--- Dataset content Enclosed Below ---
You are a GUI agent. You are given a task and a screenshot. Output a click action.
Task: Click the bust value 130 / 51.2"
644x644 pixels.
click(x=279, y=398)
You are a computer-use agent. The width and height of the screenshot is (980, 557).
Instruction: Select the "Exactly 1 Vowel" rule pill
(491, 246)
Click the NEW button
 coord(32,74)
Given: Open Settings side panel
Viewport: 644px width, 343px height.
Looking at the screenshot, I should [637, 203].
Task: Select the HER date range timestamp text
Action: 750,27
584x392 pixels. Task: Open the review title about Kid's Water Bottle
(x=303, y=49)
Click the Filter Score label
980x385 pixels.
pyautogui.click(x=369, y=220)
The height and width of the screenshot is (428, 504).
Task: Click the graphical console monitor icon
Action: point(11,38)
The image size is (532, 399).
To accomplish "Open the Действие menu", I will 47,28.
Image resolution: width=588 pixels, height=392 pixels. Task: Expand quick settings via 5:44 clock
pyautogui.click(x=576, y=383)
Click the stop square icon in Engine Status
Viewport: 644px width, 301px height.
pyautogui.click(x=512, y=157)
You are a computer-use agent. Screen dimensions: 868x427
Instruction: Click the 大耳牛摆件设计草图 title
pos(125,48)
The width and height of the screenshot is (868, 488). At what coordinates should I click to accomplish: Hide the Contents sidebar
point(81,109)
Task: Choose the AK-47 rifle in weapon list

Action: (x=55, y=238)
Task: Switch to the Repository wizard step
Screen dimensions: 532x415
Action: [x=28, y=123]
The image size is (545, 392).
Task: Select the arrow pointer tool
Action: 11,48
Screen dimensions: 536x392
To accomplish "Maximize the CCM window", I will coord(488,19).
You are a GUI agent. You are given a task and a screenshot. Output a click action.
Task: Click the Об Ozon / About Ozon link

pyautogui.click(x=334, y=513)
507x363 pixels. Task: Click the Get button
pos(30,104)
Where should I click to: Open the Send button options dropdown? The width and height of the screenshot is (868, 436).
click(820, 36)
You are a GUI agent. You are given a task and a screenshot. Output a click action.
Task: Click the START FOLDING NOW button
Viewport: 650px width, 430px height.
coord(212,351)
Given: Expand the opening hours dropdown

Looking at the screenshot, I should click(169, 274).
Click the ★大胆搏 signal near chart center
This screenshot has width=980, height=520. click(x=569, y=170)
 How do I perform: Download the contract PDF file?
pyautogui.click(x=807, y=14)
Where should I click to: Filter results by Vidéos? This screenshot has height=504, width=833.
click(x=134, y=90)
--- End of Enclosed Dataset content ---
■ Work item ■
Your task is to output all of the data above word for word.

■ Solved problem ■
You are a GUI agent. You are given a task and a screenshot. Output a click action.
Task: Click the bust value 130 / 51.2"
644x644 pixels.
click(x=279, y=398)
You are a computer-use agent. The width and height of the screenshot is (980, 557).
Instruction: Select the "Exactly 1 Vowel" rule pill
(491, 246)
Click the NEW button
 coord(32,74)
Given: Open Settings side panel
Viewport: 644px width, 343px height.
Looking at the screenshot, I should [637, 203].
Task: Select the HER date range timestamp text
Action: 750,27
584x392 pixels. Task: Open the review title about Kid's Water Bottle
(x=303, y=49)
Click the Filter Score label
980x385 pixels.
pyautogui.click(x=369, y=220)
The height and width of the screenshot is (428, 504).
Task: Click the graphical console monitor icon
Action: point(11,38)
The image size is (532, 399).
To accomplish "Open the Действие menu", I will 47,28.
Image resolution: width=588 pixels, height=392 pixels. Task: Expand quick settings via 5:44 clock
pyautogui.click(x=576, y=383)
Click the stop square icon in Engine Status
Viewport: 644px width, 301px height.
pyautogui.click(x=512, y=157)
You are a computer-use agent. Screen dimensions: 868x427
Instruction: Click the 大耳牛摆件设计草图 title
pos(125,48)
The width and height of the screenshot is (868, 488). At what coordinates should I click to accomplish: Hide the Contents sidebar
point(81,109)
Task: Choose the AK-47 rifle in weapon list

Action: (x=55, y=238)
Task: Switch to the Repository wizard step
Screen dimensions: 532x415
Action: [x=28, y=123]
The image size is (545, 392).
Task: Select the arrow pointer tool
Action: 11,48
Screen dimensions: 536x392
To accomplish "Maximize the CCM window", I will coord(488,19).
You are a GUI agent. You are given a task and a screenshot. Output a click action.
Task: Click the Об Ozon / About Ozon link

pyautogui.click(x=334, y=513)
507x363 pixels. Task: Click the Get button
pos(30,104)
Where should I click to: Open the Send button options dropdown? The width and height of the screenshot is (868, 436).
click(820, 36)
You are a GUI agent. You are given a task and a screenshot. Output a click action.
Task: Click the START FOLDING NOW button
Viewport: 650px width, 430px height.
coord(212,351)
Given: Expand the opening hours dropdown

Looking at the screenshot, I should click(169, 274).
Click the ★大胆搏 signal near chart center
This screenshot has width=980, height=520. click(x=569, y=170)
 How do I perform: Download the contract PDF file?
pyautogui.click(x=807, y=14)
Where should I click to: Filter results by Vidéos? This screenshot has height=504, width=833.
click(x=134, y=90)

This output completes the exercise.